Somut olayda; davacı, halen kirada kırtasiye işini yürüttüğünü beyan ettiğinden, mahkemece davaya konu kiralanan taşınmaz ile davacının halen kiracı olarak faaliyetini sürdürdüğü taşınmaz karşılaştırılarak hangisinin daha üstün nitelikte olduğu tespit edilip sonucuna göre bir karar verilmesi gerekirken eksik araştırma ve inceleme ile yazılı şekilde karar verilmesi doğru görülmemiş, bozmayı gerektirmiştir.”
Hukuki Görüş;
Yeni malik ihtiyaç sebebiyle tahliye arzusunu, yazılı olarak kiracıya bildirmelidir. İhtarnameden sonra kira sözleşmesinin dava yoluyla sona erdirilebilecektir. Kiracıya yazılı bildirim, kiralananın alınmasından itibaren en geç bir ay içerisinde ulaşmalıdır.

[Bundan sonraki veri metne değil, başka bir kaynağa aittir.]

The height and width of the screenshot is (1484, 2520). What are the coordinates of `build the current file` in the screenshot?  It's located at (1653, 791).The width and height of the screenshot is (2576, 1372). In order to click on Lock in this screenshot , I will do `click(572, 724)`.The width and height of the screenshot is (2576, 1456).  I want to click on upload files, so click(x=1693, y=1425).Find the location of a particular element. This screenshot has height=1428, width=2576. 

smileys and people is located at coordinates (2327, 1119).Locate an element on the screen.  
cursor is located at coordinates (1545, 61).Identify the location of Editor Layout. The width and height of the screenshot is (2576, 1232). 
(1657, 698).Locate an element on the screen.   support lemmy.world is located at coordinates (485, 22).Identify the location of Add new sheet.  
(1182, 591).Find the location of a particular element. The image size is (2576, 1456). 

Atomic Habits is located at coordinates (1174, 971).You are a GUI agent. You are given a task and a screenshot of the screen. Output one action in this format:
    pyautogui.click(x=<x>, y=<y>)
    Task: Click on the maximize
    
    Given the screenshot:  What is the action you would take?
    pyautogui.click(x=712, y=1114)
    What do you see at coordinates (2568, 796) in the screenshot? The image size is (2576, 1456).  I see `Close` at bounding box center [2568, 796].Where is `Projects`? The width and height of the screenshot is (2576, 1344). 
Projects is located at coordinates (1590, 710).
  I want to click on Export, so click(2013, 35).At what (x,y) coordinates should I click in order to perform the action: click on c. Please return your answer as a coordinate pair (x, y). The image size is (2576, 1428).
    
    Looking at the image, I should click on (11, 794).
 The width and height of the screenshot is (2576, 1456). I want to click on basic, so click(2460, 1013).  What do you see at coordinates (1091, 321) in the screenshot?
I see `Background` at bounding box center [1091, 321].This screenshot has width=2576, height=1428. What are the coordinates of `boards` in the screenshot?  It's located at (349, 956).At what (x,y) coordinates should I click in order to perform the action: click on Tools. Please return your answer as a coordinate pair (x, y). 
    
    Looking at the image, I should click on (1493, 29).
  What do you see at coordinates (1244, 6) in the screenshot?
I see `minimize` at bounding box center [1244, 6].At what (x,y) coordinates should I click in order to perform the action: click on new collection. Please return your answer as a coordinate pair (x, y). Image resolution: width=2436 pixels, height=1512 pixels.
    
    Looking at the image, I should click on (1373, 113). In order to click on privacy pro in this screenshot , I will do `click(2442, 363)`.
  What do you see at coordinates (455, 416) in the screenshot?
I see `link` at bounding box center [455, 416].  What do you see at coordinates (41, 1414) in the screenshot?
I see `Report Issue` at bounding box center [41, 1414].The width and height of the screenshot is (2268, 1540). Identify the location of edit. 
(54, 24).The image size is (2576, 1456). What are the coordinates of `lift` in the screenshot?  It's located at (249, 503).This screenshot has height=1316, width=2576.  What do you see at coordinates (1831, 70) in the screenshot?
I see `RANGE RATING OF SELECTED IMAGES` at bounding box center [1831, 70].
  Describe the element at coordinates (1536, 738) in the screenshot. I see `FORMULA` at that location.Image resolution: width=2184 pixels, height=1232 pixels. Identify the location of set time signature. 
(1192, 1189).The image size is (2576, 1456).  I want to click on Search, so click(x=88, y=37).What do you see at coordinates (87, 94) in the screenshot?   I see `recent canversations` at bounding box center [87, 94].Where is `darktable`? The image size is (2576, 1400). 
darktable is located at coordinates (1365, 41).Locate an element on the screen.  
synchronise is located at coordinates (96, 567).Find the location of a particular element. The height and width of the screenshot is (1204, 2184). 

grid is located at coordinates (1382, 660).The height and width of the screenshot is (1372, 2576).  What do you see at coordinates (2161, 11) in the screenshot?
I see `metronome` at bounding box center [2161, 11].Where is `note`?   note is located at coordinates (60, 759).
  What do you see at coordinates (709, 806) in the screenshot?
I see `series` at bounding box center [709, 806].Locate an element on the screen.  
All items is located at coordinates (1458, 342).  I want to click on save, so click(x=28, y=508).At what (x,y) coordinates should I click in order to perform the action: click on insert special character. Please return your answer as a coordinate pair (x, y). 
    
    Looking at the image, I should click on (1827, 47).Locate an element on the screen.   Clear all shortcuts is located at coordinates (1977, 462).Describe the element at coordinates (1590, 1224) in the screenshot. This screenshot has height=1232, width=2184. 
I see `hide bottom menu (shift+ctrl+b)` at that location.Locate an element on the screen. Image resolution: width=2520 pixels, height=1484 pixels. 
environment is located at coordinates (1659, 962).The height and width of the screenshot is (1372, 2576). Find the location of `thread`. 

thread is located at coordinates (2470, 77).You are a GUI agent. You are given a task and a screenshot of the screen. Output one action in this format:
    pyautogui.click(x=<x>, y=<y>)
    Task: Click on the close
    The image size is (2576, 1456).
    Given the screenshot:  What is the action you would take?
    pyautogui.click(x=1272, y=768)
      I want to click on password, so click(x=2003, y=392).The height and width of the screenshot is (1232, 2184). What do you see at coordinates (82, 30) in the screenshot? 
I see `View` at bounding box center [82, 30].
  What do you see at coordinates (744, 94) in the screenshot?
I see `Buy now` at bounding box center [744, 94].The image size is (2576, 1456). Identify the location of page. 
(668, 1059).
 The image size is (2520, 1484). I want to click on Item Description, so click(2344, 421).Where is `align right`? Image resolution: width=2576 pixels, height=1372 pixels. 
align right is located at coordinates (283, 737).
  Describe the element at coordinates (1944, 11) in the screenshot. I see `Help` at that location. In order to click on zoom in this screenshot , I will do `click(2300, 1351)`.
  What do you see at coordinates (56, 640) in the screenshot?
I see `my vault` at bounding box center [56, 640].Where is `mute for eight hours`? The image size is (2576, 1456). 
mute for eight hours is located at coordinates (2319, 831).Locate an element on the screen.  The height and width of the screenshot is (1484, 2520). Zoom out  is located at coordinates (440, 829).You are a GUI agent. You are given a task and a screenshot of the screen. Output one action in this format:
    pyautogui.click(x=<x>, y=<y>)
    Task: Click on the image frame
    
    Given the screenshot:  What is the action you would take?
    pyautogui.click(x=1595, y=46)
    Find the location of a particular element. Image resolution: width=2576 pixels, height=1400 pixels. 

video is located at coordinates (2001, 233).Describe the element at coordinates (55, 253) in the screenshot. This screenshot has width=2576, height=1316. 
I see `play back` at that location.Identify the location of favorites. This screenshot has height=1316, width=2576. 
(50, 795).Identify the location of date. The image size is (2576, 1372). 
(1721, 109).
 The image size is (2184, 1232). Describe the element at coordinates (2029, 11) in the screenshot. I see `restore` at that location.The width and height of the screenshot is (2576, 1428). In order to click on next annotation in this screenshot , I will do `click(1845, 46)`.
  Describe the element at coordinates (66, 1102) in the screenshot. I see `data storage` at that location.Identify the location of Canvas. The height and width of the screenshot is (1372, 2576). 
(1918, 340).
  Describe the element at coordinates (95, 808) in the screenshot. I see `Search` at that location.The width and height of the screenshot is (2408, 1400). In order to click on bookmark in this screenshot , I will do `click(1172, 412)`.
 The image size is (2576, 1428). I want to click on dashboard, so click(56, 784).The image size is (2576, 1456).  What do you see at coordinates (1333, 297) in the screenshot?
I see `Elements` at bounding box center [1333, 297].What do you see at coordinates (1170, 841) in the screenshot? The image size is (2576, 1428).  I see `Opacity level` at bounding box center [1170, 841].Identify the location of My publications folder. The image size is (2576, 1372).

Kiralanın alınmasından itibaren altı ay sonra dava açılacaktır. Sözleşmede kalan sürenin altı aydan uzun veya kısa olmasının önemi bulunmamaktadır.
Ayrıca davanın altı ayın sonunda hemen açılması şart olmayıp sözleşme sonuna kadar açılması mümkündür.
Olayımızda olduğu üzere kiralanın satın alınmasından itibaren bir ay içerisinde bildirimde bulunulmamış ve altı ay sonrasında dava açılmasa dahi; kira sözleşmesinin bitiminden itibaren bir ay içerisinde tahliye davası açılabilecektir. Bu durumda yazılı olarak bildirime ihtiyaç bulunmamaktadır. Dava doğrudan açılabilmektedir.